If you feel an exception should be made for some particular change, please put it on the agenda for the Glance weekly meeting so it can be discussed.
Once a database script has been included in a release, spelling or grammar corrections in comments are forbidden unless you are fixing them as a part of another stronger bug on the migration script itself. Modifying migration scripts confuses operators and administrators – we only want them to notice serious problems. Their preference must take precedence over fixing spell errors.
Occasionally someone proposes a patch that converts instances of assertEqual(True, whatever) to assertTrue(whatever), or instances of asertEqual(False, w) to assertFalse(w) in tests.
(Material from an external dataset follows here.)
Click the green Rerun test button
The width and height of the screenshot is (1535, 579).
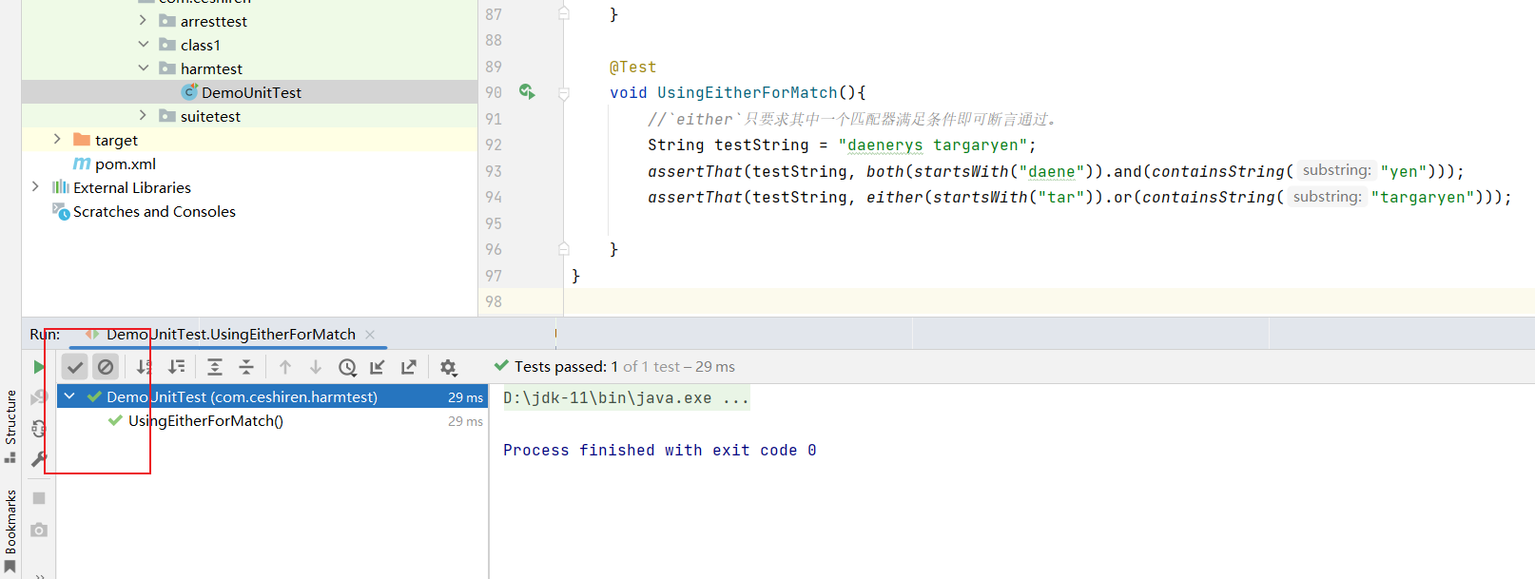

Note that these are not type safe changes and they weaken the tests. (See the Python unittest docs for details.) We tend to be very conservative about our tests and don’t like weakening changes.
We’re not saying that such changes can never be made, we’re just saying that each change must be accompanied by an explanation of why the weaker test is adequate for what’s being tested.
Just to make this a bit clearer it can be shown using the following example, comment out the lines in the runTest method alternatively:
import unittest
class MyTestCase(unittest.TestCase):
def setUp(self):
pass
class Tests(MyTestCase):
def runTest(self):
self.assertTrue('True')
self.assertTrue(True)
self.assertEqual(True, 'True')
To run this use:
python -m testtools.run test.py
Also mentioned within the unittests documentation.
Consistently there are proposed changes that will change all {LOG,logging}. warn to {LOG,logging}.warning across the codebase due to the deprecation in Python 3. While the deprecation is real, Glance uses oslo_log that provides alias warn and solves the issue in single place for all projects using it. These changes are not accepted due to the huge amount of refactoring they cause for no reason.